Here is the ASL Scenario Archive list of the included scenarios:
Most of the scenarios use the included geoboards (AN1-AN6), but 7 of them use official AH/MMP geoboards, which was rare for Critical Hit at the time this product was published. None of the scenarios give any designer credit, which is strange considering that two designers actually wrote about their scenarios for the magazine. The scenarios overwhelmingly tend towards the large in size, with 18 large scenarios, 3 medium-sized scenarios, and 4 smallish scenarios. The Arab-Israeli scenarios are almost all large and, not surprisingly, are typically extremely vehicle-heavy. Five scenarios have OBA, eight scenarios use Air Support rules, and three scenarios are Night scenarios, although one of them uses a simplified set of Night rules.
Annual 5 includes 3.5 5/8″ countersheets. The half-countersheet is a set of markers for use with the included Helicopter rules. The first full sheet of 5/8″ counters is all aircraft and helicopters, mostly Israeli, but also Egyptian. The second sheet, except for a handful of markers, has all Egyptian AFVs. The third sheet, except for acquisition markers, is all Israeli AFVs. Oddly enough, there are no Israeli guns and only a handful of Egyptian guns. The Egyptians come in Soviet colors, the Israelis in a sort of lime green color (it may be Critical Hit’s “khaki” color).
The product also comes with 6 unmounted 12″ x 18″ nonstandard geoboards, four of which are desert-themed. Some of the desert boards are used for scenarios set in southern Russia and just look out of place there. AN1 is mostly open but is dotted by various terrain features (the nonstandard CH artwork is not described in any rules pages, so unless players have another CH desert product, they may have some issues figuring out some of the terrain).
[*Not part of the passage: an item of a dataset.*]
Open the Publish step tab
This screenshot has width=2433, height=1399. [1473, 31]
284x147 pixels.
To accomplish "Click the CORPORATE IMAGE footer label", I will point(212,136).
ANA2 has a sort of desert hamlet but is dominated by a large set of orchards. AN3 is quite open. AN4 is dominated by three 2-level hills. AN5 is not a desert board; it is used primarily by two Russian Civil War scenarios set in Tsaritsyn–which is the pre-Soviet name for Stalingrad–so this is basically a sort of proto-Stalingrad board and uses Red Barricades-like coloring. It is also used to represent Port Faud in a 1956 scenario. AN6 is a bocage board designed for the Normandy scenario by Scott Holst, but two of the “bonus” recycled scenarios were converted to play on it as well (but almost certainly not re-playtested).
The desert boards (but not the others) are designed to mate with each other but they are not trimmed, so they cannot be placed adjacent to each other like normal boards; rather, one must overlay the other, which is very irritating, to say the least, especially for multi-board scenarios.
Annual 5 is currently priced at $99.95, which is pricey, even leaving aside all other considerations.